AREZZO
Cronaca

La rabbia degli agricoltori: "Troppi cinghiali, ora basta"

In centinaia da Arezzo alla manifestazione Coldiretti davanti alla Regione. Un allevatore: "C’è il rischio della peste suina. Necessari gli abbattimenti".

La rabbia degli agricoltori: "Troppi cinghiali, ora basta"

La rabbia degli agricoltori: "Troppi cinghiali, ora basta"

di Gaia Papi

"Di giorno in giorno cresce la paura per la peste suina, ormai arrivata alle porte della Toscana". Una preoccupazione che attanaglia gli allevatori anche aretini, fra questi c’è Gabriele Conticini dell’azienda agricola Poggio Pereta a Partina che alleva maiali allo stato brado, ieri a Firenze a manifestare sotto le bandiere di Coldiretti. "La convivenza con gli animali selvatici è diventata molto difficile.
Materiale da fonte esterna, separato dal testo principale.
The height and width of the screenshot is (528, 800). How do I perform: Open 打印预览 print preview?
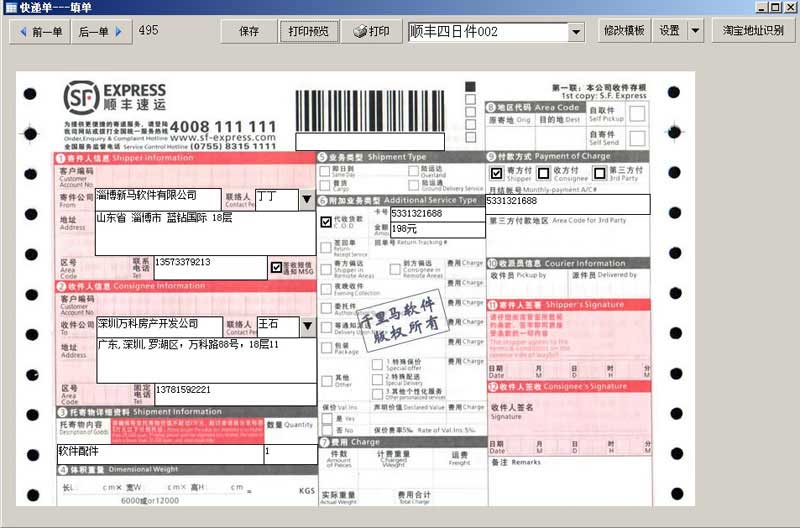308,31
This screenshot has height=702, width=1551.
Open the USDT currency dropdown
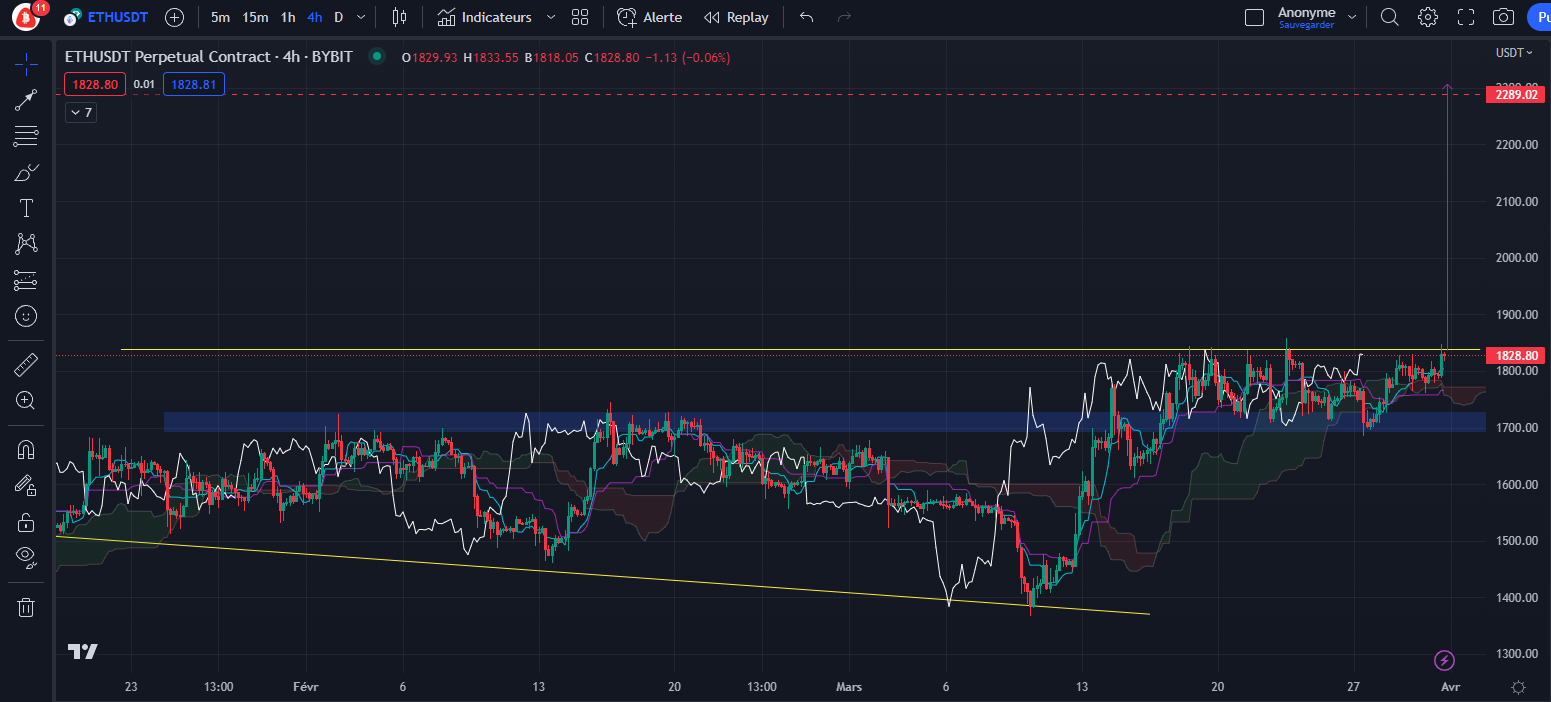[1514, 53]
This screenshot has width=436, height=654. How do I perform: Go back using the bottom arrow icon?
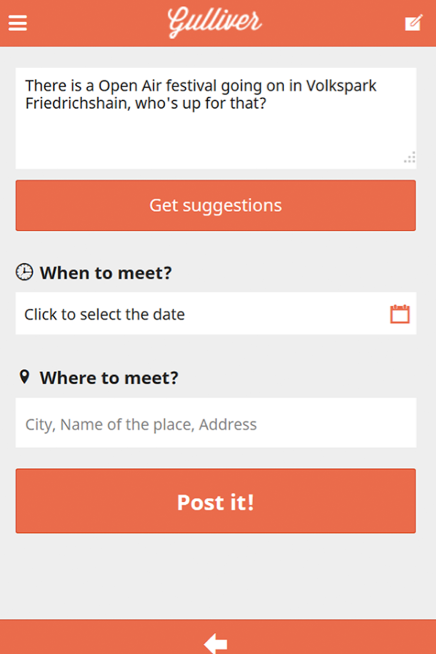pos(216,643)
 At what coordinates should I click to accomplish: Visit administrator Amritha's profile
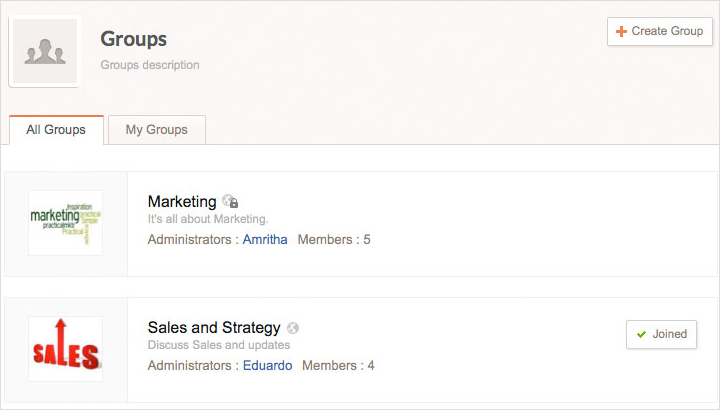(263, 240)
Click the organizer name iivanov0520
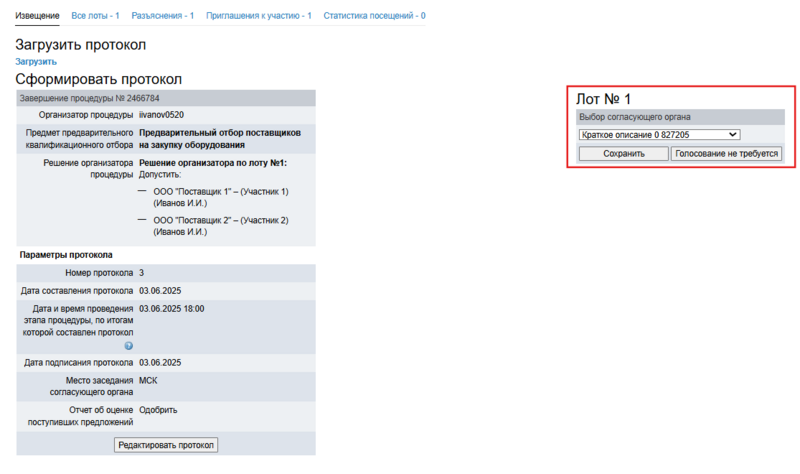The width and height of the screenshot is (800, 474). pyautogui.click(x=161, y=115)
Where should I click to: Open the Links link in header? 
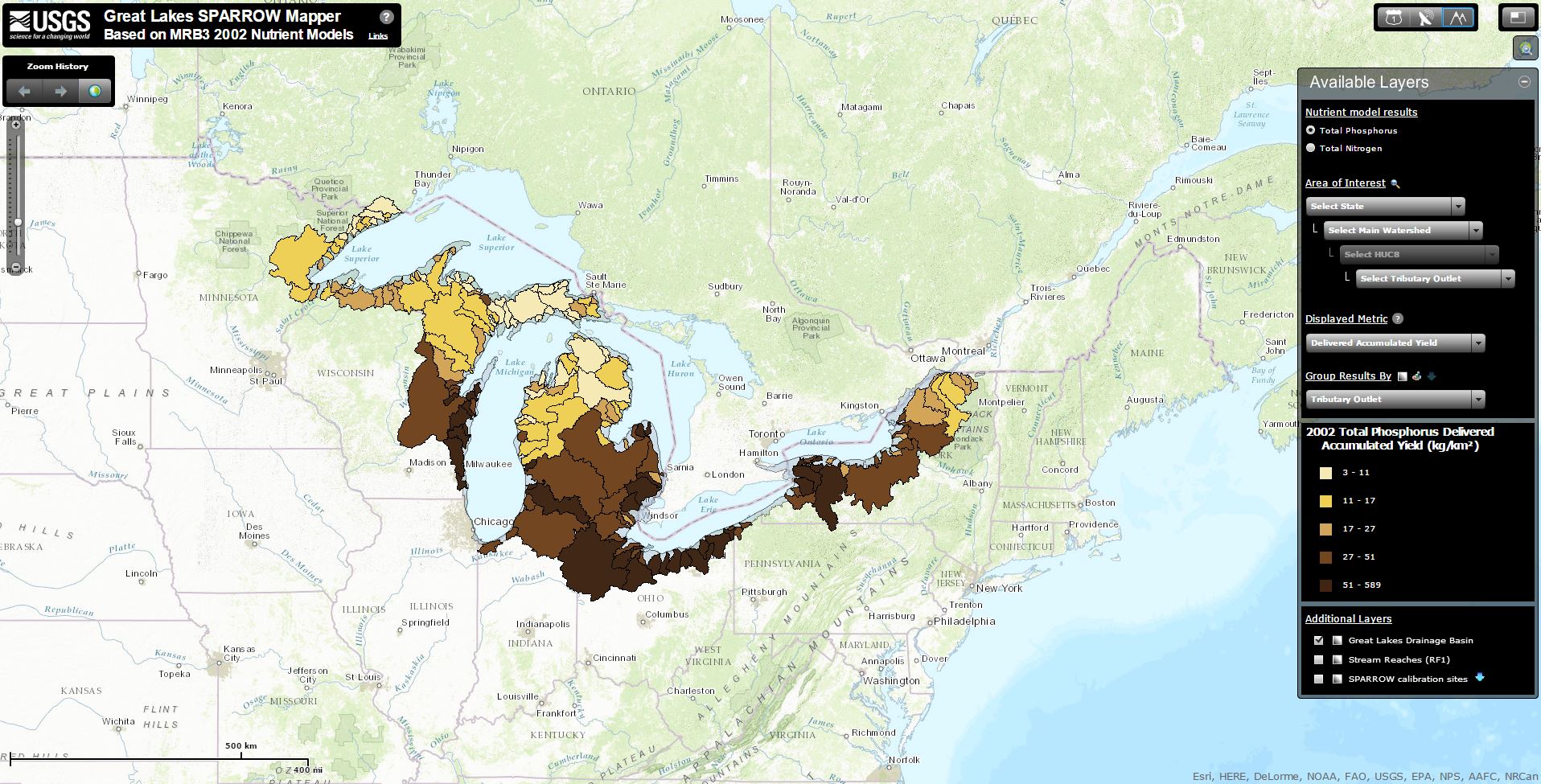tap(378, 36)
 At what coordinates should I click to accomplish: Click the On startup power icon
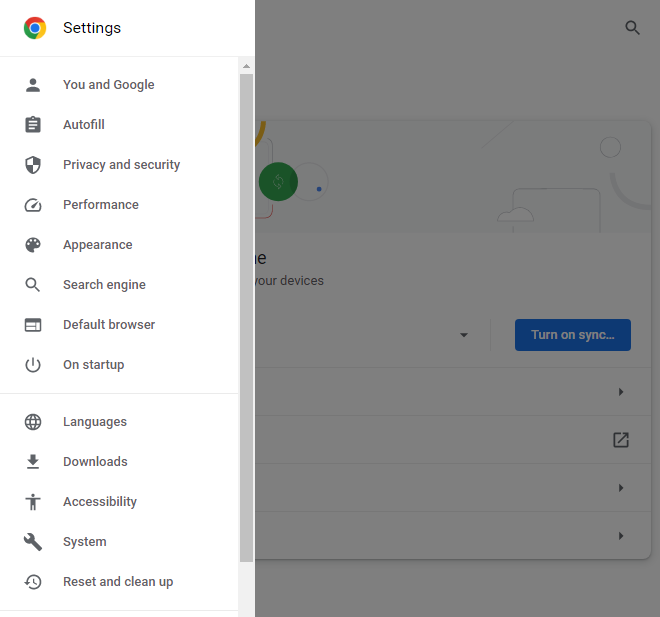coord(33,365)
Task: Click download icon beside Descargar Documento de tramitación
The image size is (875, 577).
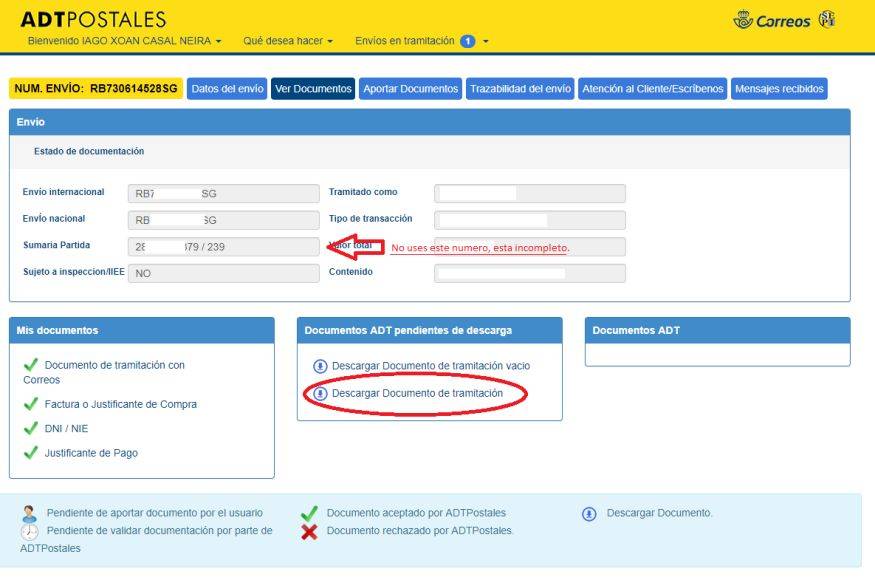Action: [x=320, y=393]

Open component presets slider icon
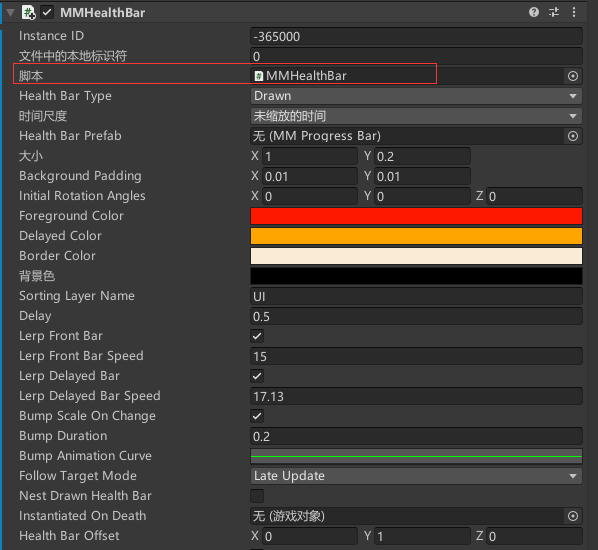pos(554,12)
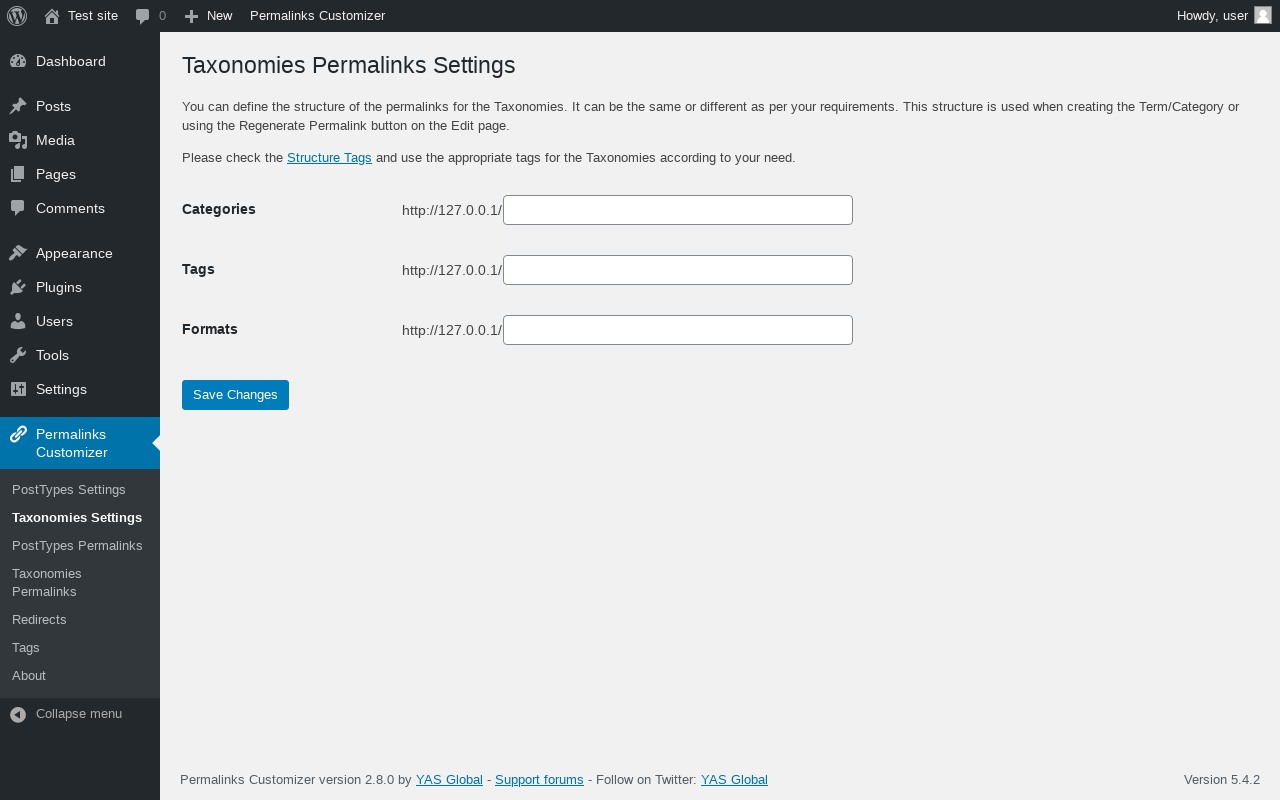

Due i principali ordini di problemi: i cinghiali distruggono le coltivazioni destinate a sfamare i miei animali, e poi sono portatori della peste suina. Il virus africano, che non si trasmette all’uomo, ma di cui i cinghiali sono il principale vettore, è altamente contagioso e spesso letale per gli animali". La normativa "prevede l’abbattimento dell’intero allevamento anche in caso di un solo animale infetto" spiega Conticini. Le conseguenze "sarebbero pesantissime dal punto di vista sanitario, economico, sociale ed ambientale – ha spiegato la presidente di Coldiretti Toscana, Letizia Cesani durante la manifestazione di protesta – Siamo costretti a rincorrere perché è mancata del tutto la prevenzione: abbiamo lasciato che i cinghiali proliferassero indisturbati". E intanto, nella speranza che il virus venga arginato, coltivatori e allevatori sono costretti ad applicare le regole "che, oltre a lasciare il tempo che trovano, hanno un costo. Come i doppi recinti, pensate che per la mia azienda di 20 ettari, sono stati necessari chilometri di recinzione, costati migliaia di euro" spiega.

"Siamo imprenditori e come tali l’obiettivo è fare business, ma non lo vogliamo fare attraverso i contributi pubblici a rimborso per danni, ma attraverso il nostro lavoro" continua l’allevatore. "Cosa chiediamo quindi? Di mettere in atto tutte le normative che al livello nazionale e regionale sono già state pensate. La politica ha già fatto un pezzettino, ora deve convincere i burocrati a mettere in atto forme di contenimento".

Un problema che per ora non trova argine: "Coldiretti è la terza volta che scende in piazza, ma dall’ultima protesta, qualche anno fa, la situazione è precipitata. Ora non si può più aspettare". È il grido dei 4 mila tra agricoltori ed allevatori di Coldiretti che davanti alla sede della Regione hanno rinnovato l’allarme. "Sono oltre 400 mila in Toscana gli animali a piede libero diventati un’emergenza".